### How to complete this task:
Every line in the data below that includes "Open" belongs in the answer, copied as it stands.

### Given records:
Content starts
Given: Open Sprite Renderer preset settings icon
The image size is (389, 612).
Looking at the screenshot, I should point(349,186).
Content ends
Content starts
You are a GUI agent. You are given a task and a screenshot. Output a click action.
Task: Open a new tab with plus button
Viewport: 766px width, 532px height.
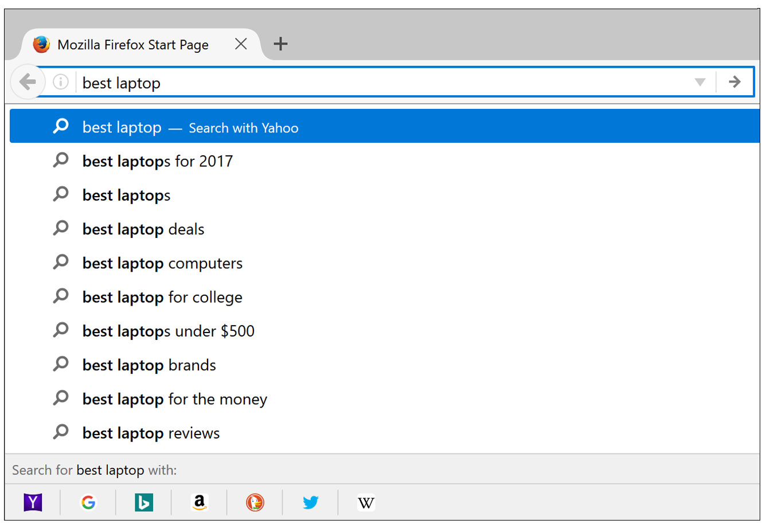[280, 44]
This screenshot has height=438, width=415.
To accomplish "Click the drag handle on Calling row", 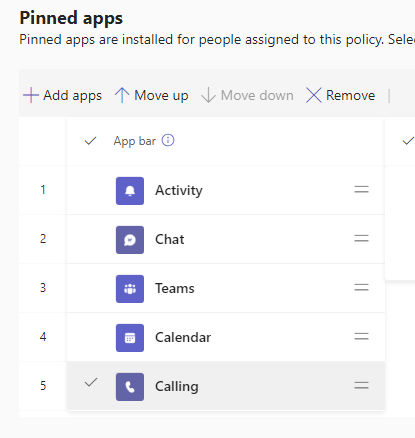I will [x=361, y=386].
Content ends
### Task result:
Given: Open Sprite Renderer preset settings icon
Task: Open a new tab with plus button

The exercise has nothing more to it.